MATERIAL PROVIDED –
******

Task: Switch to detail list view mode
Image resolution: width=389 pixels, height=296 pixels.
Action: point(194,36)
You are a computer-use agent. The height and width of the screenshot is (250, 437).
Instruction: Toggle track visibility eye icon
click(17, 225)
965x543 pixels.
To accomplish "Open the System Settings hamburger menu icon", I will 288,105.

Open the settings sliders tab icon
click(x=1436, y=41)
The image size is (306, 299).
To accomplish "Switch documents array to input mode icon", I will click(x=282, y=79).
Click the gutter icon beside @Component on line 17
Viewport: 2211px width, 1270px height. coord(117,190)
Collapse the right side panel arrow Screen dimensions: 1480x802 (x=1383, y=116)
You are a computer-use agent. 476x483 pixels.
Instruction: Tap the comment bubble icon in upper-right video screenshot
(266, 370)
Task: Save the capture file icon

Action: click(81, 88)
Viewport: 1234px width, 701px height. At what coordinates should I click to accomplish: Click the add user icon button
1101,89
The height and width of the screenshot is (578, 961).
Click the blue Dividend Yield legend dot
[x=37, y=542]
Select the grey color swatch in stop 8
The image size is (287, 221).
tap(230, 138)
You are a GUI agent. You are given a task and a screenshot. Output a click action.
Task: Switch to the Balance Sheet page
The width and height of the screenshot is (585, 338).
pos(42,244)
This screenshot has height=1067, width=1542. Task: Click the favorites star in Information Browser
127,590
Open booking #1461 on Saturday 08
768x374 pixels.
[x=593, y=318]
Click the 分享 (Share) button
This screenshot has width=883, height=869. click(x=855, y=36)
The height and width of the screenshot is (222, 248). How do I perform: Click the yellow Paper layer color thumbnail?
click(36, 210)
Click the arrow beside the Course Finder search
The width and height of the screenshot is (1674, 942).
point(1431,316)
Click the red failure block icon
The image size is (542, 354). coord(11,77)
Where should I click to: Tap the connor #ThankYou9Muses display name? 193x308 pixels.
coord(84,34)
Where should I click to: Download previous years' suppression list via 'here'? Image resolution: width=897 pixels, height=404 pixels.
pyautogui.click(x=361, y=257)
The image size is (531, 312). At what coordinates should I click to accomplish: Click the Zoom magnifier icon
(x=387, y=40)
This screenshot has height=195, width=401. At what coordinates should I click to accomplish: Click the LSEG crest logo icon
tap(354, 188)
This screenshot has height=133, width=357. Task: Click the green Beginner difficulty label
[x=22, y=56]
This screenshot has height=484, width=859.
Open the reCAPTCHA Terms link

******

DIRECTION – Copy out all the lines above, renaming every "icon" to "symbol" and keeping the rest unchanged.

COMPLETE OUTPUT –
Task: Switch to detail list view mode
Image resolution: width=389 pixels, height=296 pixels.
Action: point(194,36)
You are a computer-use agent. The height and width of the screenshot is (250, 437).
Instruction: Toggle track visibility eye symbol
click(17, 225)
965x543 pixels.
To accomplish "Open the System Settings hamburger menu symbol", I will 288,105.

Open the settings sliders tab symbol
click(x=1436, y=41)
The image size is (306, 299).
To accomplish "Switch documents array to input mode symbol", I will click(x=282, y=79).
Click the gutter symbol beside @Component on line 17
Viewport: 2211px width, 1270px height. coord(117,190)
Collapse the right side panel arrow Screen dimensions: 1480x802 (x=1383, y=116)
You are a computer-use agent. 476x483 pixels.
Instruction: Tap the comment bubble symbol in upper-right video screenshot
(266, 370)
Task: Save the capture file symbol

Action: click(81, 88)
Viewport: 1234px width, 701px height. At what coordinates should I click to accomplish: Click the add user symbol button
1101,89
The height and width of the screenshot is (578, 961).
Click the blue Dividend Yield legend dot
[x=37, y=542]
Select the grey color swatch in stop 8
The image size is (287, 221).
tap(230, 138)
You are a GUI agent. You are given a task and a screenshot. Output a click action.
Task: Switch to the Balance Sheet page
The width and height of the screenshot is (585, 338).
pos(42,244)
This screenshot has height=1067, width=1542. Task: Click the favorites star in Information Browser
127,590
Open booking #1461 on Saturday 08
768x374 pixels.
[x=593, y=318]
Click the 分享 (Share) button
This screenshot has width=883, height=869. click(x=855, y=36)
The height and width of the screenshot is (222, 248). How do I perform: Click the yellow Paper layer color thumbnail?
click(36, 210)
Click the arrow beside the Course Finder search
The width and height of the screenshot is (1674, 942).
point(1431,316)
Click the red failure block symbol
The image size is (542, 354). coord(11,77)
Where should I click to: Tap the connor #ThankYou9Muses display name? 193x308 pixels.
coord(84,34)
Where should I click to: Download previous years' suppression list via 'here'? Image resolution: width=897 pixels, height=404 pixels.
pyautogui.click(x=361, y=257)
The image size is (531, 312). At what coordinates should I click to accomplish: Click the Zoom magnifier symbol
(x=387, y=40)
This screenshot has height=195, width=401. At what coordinates should I click to accomplish: Click the LSEG crest logo symbol
tap(354, 188)
This screenshot has height=133, width=357. Task: Click the green Beginner difficulty label
[x=22, y=56]
This screenshot has height=484, width=859.
Open the reCAPTCHA Terms link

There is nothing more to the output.